Stored records:
-=-=-=-=-
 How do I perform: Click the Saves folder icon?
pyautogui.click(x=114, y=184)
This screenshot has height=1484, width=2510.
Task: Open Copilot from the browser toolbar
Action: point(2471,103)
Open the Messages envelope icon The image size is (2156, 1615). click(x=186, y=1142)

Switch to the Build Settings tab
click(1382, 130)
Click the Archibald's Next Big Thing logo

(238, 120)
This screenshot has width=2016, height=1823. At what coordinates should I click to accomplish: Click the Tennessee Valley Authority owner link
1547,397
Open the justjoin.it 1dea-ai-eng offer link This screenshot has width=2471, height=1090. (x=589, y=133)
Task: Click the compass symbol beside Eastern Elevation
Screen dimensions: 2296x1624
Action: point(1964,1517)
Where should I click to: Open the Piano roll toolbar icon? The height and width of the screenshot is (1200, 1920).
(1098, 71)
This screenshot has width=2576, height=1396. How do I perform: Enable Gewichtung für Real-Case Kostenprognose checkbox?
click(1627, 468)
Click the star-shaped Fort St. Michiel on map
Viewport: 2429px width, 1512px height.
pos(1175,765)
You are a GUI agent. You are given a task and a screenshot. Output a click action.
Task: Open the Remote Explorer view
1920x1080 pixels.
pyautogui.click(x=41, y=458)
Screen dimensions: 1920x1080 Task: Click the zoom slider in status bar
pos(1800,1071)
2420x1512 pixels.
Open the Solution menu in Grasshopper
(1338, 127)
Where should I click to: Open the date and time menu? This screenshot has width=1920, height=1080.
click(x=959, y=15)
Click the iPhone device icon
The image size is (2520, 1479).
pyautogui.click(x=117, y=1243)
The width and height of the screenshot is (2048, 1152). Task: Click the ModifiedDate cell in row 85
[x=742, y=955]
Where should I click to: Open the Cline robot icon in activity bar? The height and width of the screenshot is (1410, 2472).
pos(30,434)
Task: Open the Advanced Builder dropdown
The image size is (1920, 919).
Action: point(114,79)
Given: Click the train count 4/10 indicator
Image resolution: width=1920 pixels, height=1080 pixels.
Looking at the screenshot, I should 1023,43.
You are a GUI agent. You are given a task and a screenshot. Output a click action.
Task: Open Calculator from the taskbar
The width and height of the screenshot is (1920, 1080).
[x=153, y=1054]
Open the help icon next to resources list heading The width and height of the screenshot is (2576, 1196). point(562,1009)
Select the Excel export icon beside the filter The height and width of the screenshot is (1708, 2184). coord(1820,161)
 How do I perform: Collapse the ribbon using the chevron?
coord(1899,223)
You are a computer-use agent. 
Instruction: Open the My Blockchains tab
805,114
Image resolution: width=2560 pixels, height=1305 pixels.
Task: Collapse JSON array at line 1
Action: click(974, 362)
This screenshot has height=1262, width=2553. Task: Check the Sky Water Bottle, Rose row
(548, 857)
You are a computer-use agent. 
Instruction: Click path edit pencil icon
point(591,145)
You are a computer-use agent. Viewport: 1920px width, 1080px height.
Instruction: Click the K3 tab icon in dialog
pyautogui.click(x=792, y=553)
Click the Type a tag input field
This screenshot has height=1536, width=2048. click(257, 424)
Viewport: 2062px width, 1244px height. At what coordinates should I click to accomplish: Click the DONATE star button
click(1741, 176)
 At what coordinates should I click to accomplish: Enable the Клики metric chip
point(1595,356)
-=-=-=-=-
All the lines above are to be copied exactly, with none left out.

YOUR RESPONSE:
 How do I perform: Click the Saves folder icon?
pyautogui.click(x=114, y=184)
This screenshot has height=1484, width=2510.
Task: Open Copilot from the browser toolbar
Action: point(2471,103)
Open the Messages envelope icon The image size is (2156, 1615). click(x=186, y=1142)

Switch to the Build Settings tab
click(1382, 130)
Click the Archibald's Next Big Thing logo

(238, 120)
This screenshot has width=2016, height=1823. At what coordinates should I click to accomplish: Click the Tennessee Valley Authority owner link
1547,397
Open the justjoin.it 1dea-ai-eng offer link This screenshot has width=2471, height=1090. (x=589, y=133)
Task: Click the compass symbol beside Eastern Elevation
Screen dimensions: 2296x1624
Action: point(1964,1517)
Where should I click to: Open the Piano roll toolbar icon? The height and width of the screenshot is (1200, 1920).
(1098, 71)
This screenshot has width=2576, height=1396. How do I perform: Enable Gewichtung für Real-Case Kostenprognose checkbox?
click(1627, 468)
Click the star-shaped Fort St. Michiel on map
Viewport: 2429px width, 1512px height.
pos(1175,765)
You are a GUI agent. You are given a task and a screenshot. Output a click action.
Task: Open the Remote Explorer view
1920x1080 pixels.
pyautogui.click(x=41, y=458)
Screen dimensions: 1920x1080 Task: Click the zoom slider in status bar
pos(1800,1071)
2420x1512 pixels.
Open the Solution menu in Grasshopper
(1338, 127)
Where should I click to: Open the date and time menu? This screenshot has width=1920, height=1080.
click(x=959, y=15)
Click the iPhone device icon
The image size is (2520, 1479).
pyautogui.click(x=117, y=1243)
The width and height of the screenshot is (2048, 1152). Task: Click the ModifiedDate cell in row 85
[x=742, y=955]
Where should I click to: Open the Cline robot icon in activity bar? The height and width of the screenshot is (1410, 2472).
pos(30,434)
Task: Open the Advanced Builder dropdown
The image size is (1920, 919).
Action: point(114,79)
Given: Click the train count 4/10 indicator
Image resolution: width=1920 pixels, height=1080 pixels.
Looking at the screenshot, I should 1023,43.
You are a GUI agent. You are given a task and a screenshot. Output a click action.
Task: Open Calculator from the taskbar
The width and height of the screenshot is (1920, 1080).
[x=153, y=1054]
Open the help icon next to resources list heading The width and height of the screenshot is (2576, 1196). point(562,1009)
Select the Excel export icon beside the filter The height and width of the screenshot is (1708, 2184). coord(1820,161)
 How do I perform: Collapse the ribbon using the chevron?
coord(1899,223)
You are a computer-use agent. 
Instruction: Open the My Blockchains tab
805,114
Image resolution: width=2560 pixels, height=1305 pixels.
Task: Collapse JSON array at line 1
Action: click(974, 362)
This screenshot has height=1262, width=2553. Task: Check the Sky Water Bottle, Rose row
(548, 857)
You are a computer-use agent. 
Instruction: Click path edit pencil icon
point(591,145)
You are a computer-use agent. Viewport: 1920px width, 1080px height.
Instruction: Click the K3 tab icon in dialog
pyautogui.click(x=792, y=553)
Click the Type a tag input field
This screenshot has height=1536, width=2048. click(257, 424)
Viewport: 2062px width, 1244px height. At what coordinates should I click to accomplish: Click the DONATE star button
click(1741, 176)
 At what coordinates should I click to accomplish: Enable the Клики metric chip
point(1595,356)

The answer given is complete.